The treatment for patients with extensive disease was similar to SCLC, which was cisplatin-based palliative systemic chemotherapy [4, 36].

Immunotherapy

Nowadays, immunotherapy is very promising therapeutic strategy for tumors, especially immune checkpoint inhibitors (ICBs). At present, the most representative ICBs are programmed cell death protein 1 (PD-1)/programmed cell death-ligand 1 (PD-L1) inhibitor and cytotoxic T-lymphocyte protein 4 (CTLA4) inhibitor. In 2017, the US Food and Drug Administration (FDA) approved two PD-1 inhibitor (Nivolumab, Pembrolizumab) and three PD-L1 inhibitor (Atezolizumab, Durvalumab, Avelumab) for the treatment of advanced or metastatic UC [68]. SCCB shares similar molecular alterations with UC, so can ICB be used in advanced or metastatic SCCB?

In 2015, a study demonstrated that PD-L1 was absent in small cell neuroendocrine tumor cells. However, PD-L1 and PD-1 expressed in tumor-infiltrating cells (TIC), which are macrophages and lymphocytes, respectively [69]. Subsequently, in a transcriptomic and protein analysis of SCCB, Koshkin and colleagues discovered that the expression of PD-L1 was seen on TIC via immunohistochemical (IHC), but not on tumor cells [70]. Recently, the results of the study conducted by Mandelkow were concordant with Koshkin. And they promoted that SCCB exhibited an immune-excluded phenotype [71, 72]. The mechanism of the immune-excluded phenotype is not clear in SCCB. We put forward the following hypotheses: (1) The loss of RB1 and TP53 allows tumor cells getting lineage plasticity (discussed in ‘Molecular alterations in SCCB’), which lets tumor camouflage to prevent TIC infiltration. (2) Although SCCB do not express PD-L1, it may release other inhibitors to keep from TIC infiltrating. To date, immunotherapy in small cell carcinoma of the bladder is not very clear; however, it also brings dawn to SCCB’s novel treatment.

Conclusion and outlook

SCCB is a low incidence and high invasiveness disease. Although SCCB has small cell component, clinical manifestations and molecular alterations are similar to UC. As we all known, SCCB is difficult to distinguish from other small cell carcinomas. As we discuss in special-bladder molecular alterations, TERT promoter mutations and epigenetic modifiers highly express in SCCB, but lack in small cell carcinoma of other organs. These special mutations may be potential markers for differential diagnosis, but they need to be translated into clinically measurable indicators.

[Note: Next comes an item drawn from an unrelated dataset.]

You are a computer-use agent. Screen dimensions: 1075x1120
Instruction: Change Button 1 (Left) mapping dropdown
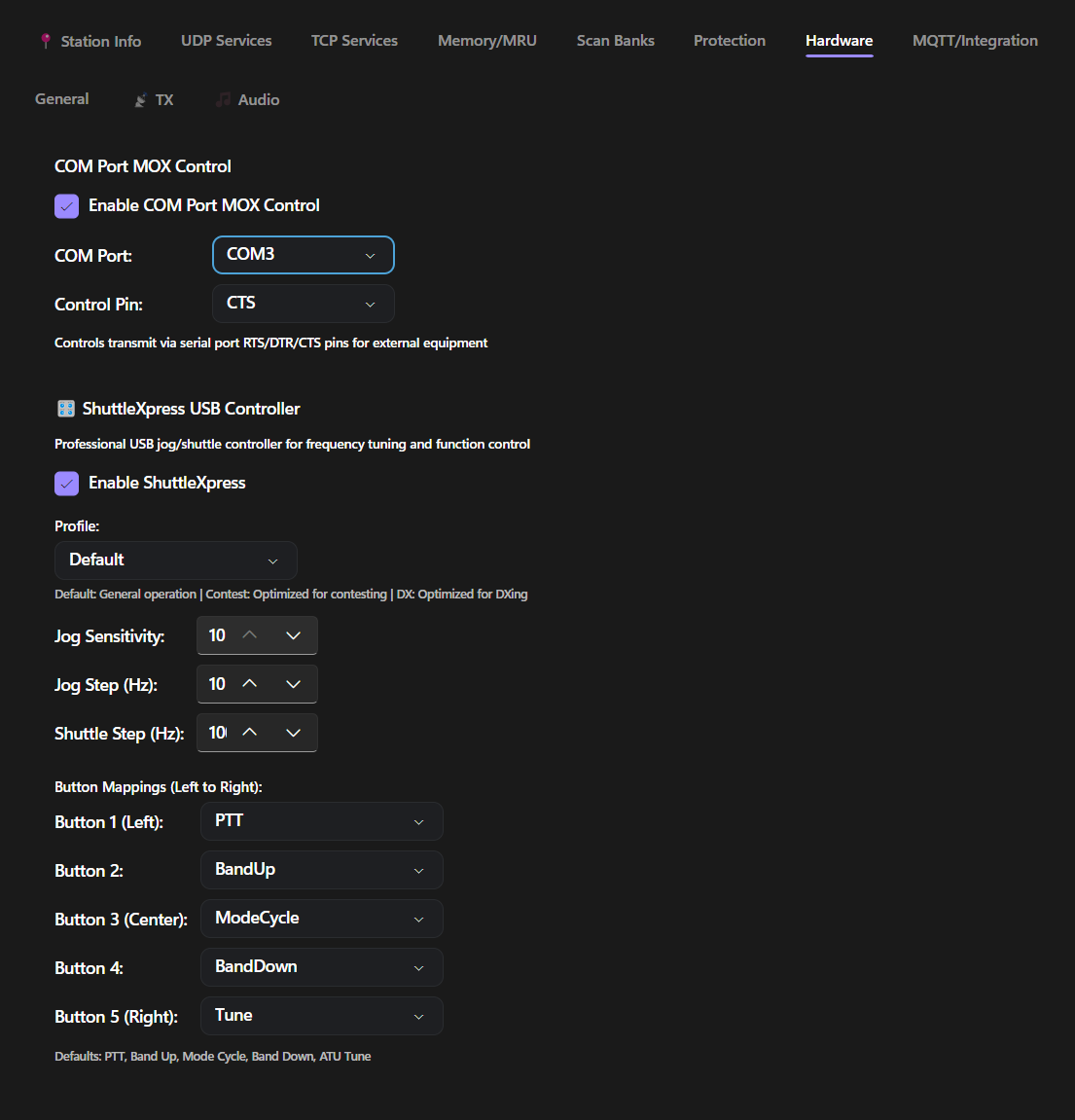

Because of the rarity of SCCB, standard treatment strategies are not well established. The treatment of SCCB mainly consists of systemic chemotherapy, surgery, and radiation, but survival data are still stagnant. Hence, we need to seek for novel therapeutic targets. Cell cycle-related therapeutic strategies may be also promising treatment options. Although immunotherapy is in full swing in treatment of tumors, in SCCB it is not optimistic. PD-L1 expresses on TIC, so does the immune checkpoint inhibitor have any effect? Indeed, tumor microenvironment and immune-excluded phenotype may be potential treatment targets.

SCCB still faces many challenges and opportunities: how to assess whether the patient with sparing bladder has a recurrence and the remedial measures after recurrence. During follow-up, are there any more sensitive serological or urine biomarkers to monitor tumor progression?

Although it is long way to improve prognosis of patients with SCCB, we believe advances in medicine will bring light.